* Consigne
Réécrivez le passage de l'article sur Ennio Morricone qui s'ouvre sur les mots « Ennio Morricone, 2007 » et se clôt sur « European Film Awards. », en y remplaçant « Oscars » par « Academy Awards ».

* Passage extrait

=======

Ennio Morricone, l’un des plus grands compositeurs pour le cinéma, mort à 91 ans

Ennio Morricone, l’un des plus grands compositeurs pour le cinéma, mort à 91 ans

«En amour comme en art, la constance est tout. Je ne sais pas s’il y a un coup de foudre ou une intuition surnaturelle. Je sais qu’il y a une constance, une consistance, un sérieux, une durée… Je pense que quand, dans cent, deux cents ans, ils voudront comprendre ce que nous étions, c’est grâce à la musique de film qu’ils le découvriront.» – Ennio Morricone

Ennio Morricone, l’un des plus grands compositeurs de films de tous les temps, sera sans aucun doute pleuré par des millions de personnes dans le monde entier. Ses thèmes émotionnels, évocateurs et colorés ont donné vie à d’innombrables films au cours d’une carrière musicale prolifique et unique de plus de 70 ans. Le maestro est décédé lundi à Rome, à 91 ans, des suites de blessures subies lors d’une chute.

Morricone a composé les musiques de 70 films primés. Plus de 70 millions d’enregistrements de sa musique avaient été vendus en 2016. Il a d’abord été identifié en particulier aux films de Sergio Leone, mais il a finalement travaillé avec de nombreux autres réalisateurs, dont Pier Paolo Pasolini, Gillo Pontecorvo, Marco Bellocchio, Dario Argento, Don Siegel, John Boorman, Terrence Malick, Samuel Fuller, Roman Polanski, Pedro Almodóvar, Margarethe von Trotta, Barry Levinson, Mike Nichols, Oliver Stone, Warren Beatty et bien d’autres.
Ennio Morricone, 2007 (photo credit–Olivier Strecker)

On peut affirmer que la mort de Morricone met fin à l’âge d’or de la musique du cinéma italien. Parmi ses nombreux honneurs et réalisations, on peut citer l’Academy Honorary Award en 2007 (décerné à deux compositeurs seulement depuis 1928), six nominations aux Oscars et une victoire (en 2016), trois Grammy Awards, trois Golden Globes, six BAFTA, onze Nastro d’Argento (prix annuel du cinéma italien), dix David di Donatello (autre prix annuel du cinéma italien), le Golden Lion Honorary Award (Festival du film de Venise), le Polar Music Prize (prix suédois de musique internationale) et deux European Film Awards.

La musique de Morricone est ancrée dans la conscience d’un public mondial. Elle a accompagné et ponctué la vie et les expériences de générations entières, depuis les lendemains de la Seconde Guerre mondiale jusqu’au jour de sa mort. En tant que telle, elle était en même temps le produit d’une période historique au cours de laquelle le cinéma italien a produit des œuvres importantes.

=======

[Lignes d'un jeu de données d'ancrage sur écran]
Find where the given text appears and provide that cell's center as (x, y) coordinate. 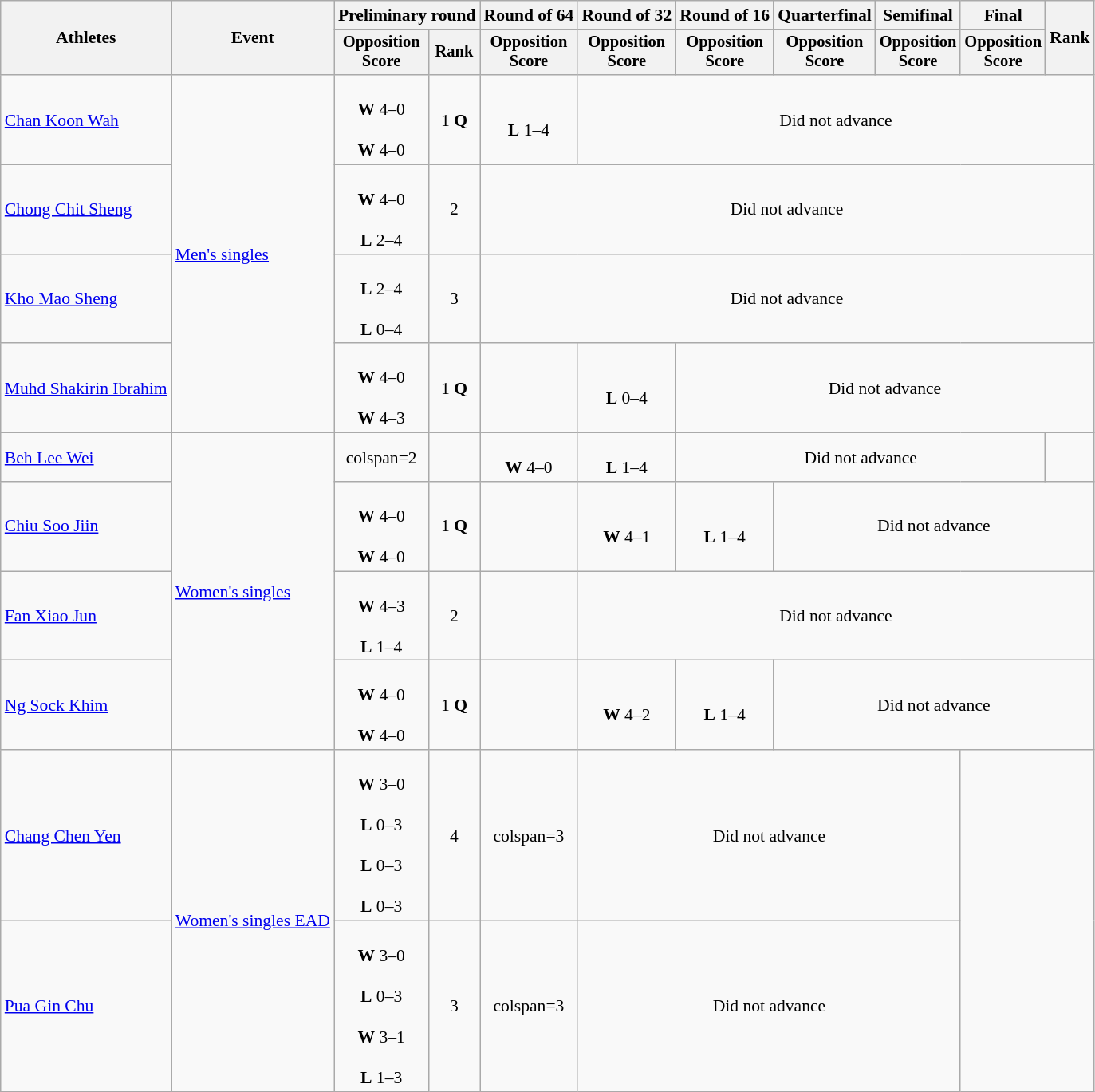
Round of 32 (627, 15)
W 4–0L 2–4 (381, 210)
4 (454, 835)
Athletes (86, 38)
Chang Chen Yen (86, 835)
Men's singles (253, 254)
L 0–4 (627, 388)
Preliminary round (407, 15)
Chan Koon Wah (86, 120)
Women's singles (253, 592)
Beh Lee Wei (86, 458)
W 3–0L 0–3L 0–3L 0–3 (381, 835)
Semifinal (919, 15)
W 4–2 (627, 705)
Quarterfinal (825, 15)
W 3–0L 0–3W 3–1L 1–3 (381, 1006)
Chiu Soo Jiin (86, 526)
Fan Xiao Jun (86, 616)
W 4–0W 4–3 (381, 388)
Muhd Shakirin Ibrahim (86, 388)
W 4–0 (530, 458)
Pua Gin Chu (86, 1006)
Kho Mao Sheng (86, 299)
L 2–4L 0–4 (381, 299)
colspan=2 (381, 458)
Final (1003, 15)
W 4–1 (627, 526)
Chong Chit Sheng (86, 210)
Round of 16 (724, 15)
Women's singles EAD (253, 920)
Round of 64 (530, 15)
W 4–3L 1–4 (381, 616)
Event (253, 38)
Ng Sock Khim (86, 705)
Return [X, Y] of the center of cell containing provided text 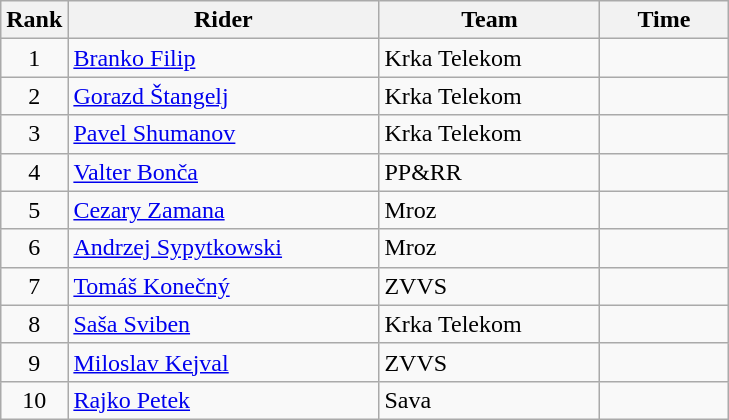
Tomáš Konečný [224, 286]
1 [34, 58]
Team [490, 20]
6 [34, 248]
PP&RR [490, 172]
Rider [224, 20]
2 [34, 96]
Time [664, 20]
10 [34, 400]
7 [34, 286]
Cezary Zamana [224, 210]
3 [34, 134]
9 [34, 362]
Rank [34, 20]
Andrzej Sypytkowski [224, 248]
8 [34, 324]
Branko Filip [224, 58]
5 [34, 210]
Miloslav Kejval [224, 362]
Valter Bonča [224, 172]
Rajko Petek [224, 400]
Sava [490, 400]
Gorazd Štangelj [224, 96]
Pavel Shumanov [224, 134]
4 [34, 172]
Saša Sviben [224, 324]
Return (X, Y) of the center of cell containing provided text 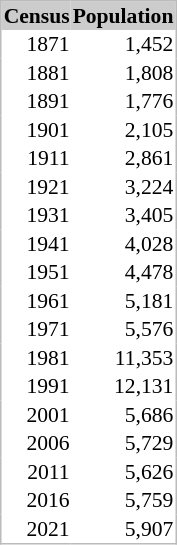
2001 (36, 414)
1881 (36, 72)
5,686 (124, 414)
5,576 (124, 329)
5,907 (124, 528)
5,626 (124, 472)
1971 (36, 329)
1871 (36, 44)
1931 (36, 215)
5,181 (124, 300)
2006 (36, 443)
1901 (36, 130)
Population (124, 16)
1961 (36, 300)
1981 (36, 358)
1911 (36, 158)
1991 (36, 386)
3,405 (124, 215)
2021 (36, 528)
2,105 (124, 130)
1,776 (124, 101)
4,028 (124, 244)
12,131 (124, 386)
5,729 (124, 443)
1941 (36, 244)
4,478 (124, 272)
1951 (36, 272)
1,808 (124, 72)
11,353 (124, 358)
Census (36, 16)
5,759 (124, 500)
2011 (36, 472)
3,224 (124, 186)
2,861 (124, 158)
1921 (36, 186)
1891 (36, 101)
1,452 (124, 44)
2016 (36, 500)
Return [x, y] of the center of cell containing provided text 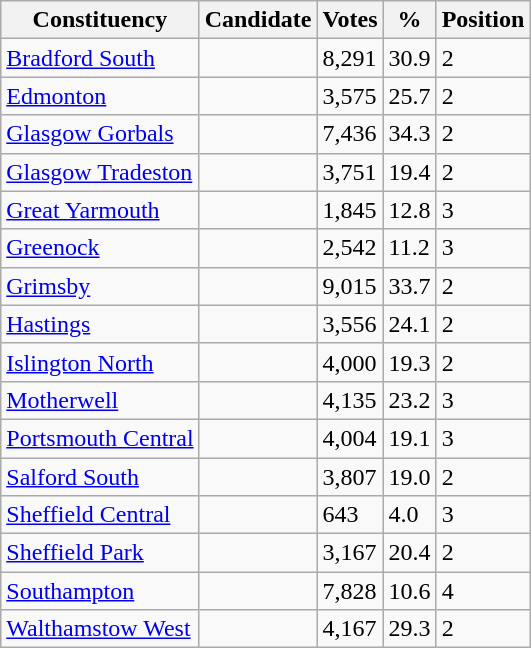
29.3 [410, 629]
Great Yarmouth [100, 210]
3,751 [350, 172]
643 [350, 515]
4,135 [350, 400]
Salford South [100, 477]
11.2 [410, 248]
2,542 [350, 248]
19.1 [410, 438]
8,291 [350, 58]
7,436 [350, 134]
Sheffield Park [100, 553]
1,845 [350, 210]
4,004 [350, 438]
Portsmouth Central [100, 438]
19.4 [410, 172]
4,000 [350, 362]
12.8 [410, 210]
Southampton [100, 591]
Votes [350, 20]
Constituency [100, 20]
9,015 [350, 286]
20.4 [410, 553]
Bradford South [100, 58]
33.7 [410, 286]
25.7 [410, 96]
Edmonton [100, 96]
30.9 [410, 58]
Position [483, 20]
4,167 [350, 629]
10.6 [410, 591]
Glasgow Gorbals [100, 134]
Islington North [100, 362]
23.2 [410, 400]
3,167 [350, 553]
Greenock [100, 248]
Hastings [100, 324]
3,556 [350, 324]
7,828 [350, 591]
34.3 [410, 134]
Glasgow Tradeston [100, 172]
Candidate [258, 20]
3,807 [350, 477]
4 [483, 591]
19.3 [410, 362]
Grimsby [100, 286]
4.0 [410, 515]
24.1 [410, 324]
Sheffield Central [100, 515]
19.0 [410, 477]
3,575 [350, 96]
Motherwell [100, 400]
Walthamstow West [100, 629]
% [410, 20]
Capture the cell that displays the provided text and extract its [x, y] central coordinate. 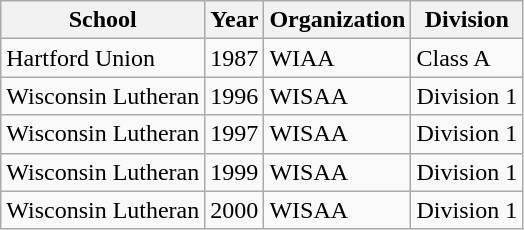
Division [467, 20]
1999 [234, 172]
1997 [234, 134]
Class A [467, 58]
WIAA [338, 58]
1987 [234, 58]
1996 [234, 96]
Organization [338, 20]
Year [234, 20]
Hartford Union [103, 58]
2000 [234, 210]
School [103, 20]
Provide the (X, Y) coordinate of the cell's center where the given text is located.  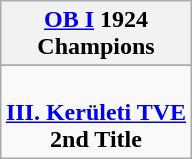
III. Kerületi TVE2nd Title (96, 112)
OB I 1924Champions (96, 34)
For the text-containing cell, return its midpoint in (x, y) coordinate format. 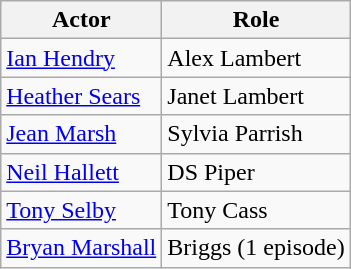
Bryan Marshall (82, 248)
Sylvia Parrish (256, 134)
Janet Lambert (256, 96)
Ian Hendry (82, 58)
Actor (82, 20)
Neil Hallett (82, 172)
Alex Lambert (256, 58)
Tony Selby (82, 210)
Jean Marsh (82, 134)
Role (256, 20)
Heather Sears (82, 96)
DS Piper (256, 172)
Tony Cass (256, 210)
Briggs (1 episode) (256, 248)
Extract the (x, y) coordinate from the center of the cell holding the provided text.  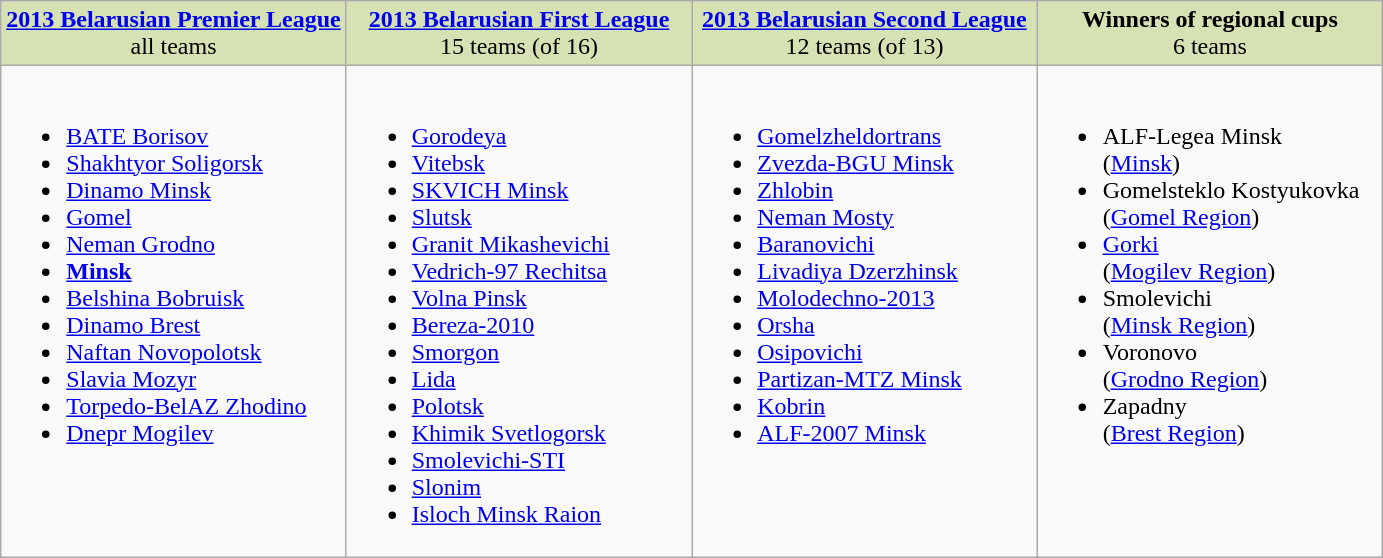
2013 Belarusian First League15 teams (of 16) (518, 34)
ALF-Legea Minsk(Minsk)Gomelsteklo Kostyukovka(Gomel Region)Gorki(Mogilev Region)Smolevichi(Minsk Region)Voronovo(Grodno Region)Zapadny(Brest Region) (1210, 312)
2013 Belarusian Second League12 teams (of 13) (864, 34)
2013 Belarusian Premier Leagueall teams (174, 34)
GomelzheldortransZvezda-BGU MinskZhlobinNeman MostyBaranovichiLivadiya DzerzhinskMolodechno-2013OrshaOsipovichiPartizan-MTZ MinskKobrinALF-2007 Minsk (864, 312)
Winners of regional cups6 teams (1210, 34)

=======

* Réponse
Ennio Morricone, 2007 (photo credit–Olivier Strecker)

On peut affirmer que la mort de Morricone met fin à l’âge d’or de la musique du cinéma italien. Parmi ses nombreux honneurs et réalisations, on peut citer l’Academy Honorary Award en 2007 (décerné à deux compositeurs seulement depuis 1928), six nominations aux Academy Awards et une victoire (en 2016), trois Grammy Awards, trois Golden Globes, six BAFTA, onze Nastro d’Argento (prix annuel du cinéma italien), dix David di Donatello (autre prix annuel du cinéma italien), le Golden Lion Honorary Award (Festival du film de Venise), le Polar Music Prize (prix suédois de musique internationale) et deux European Film Awards.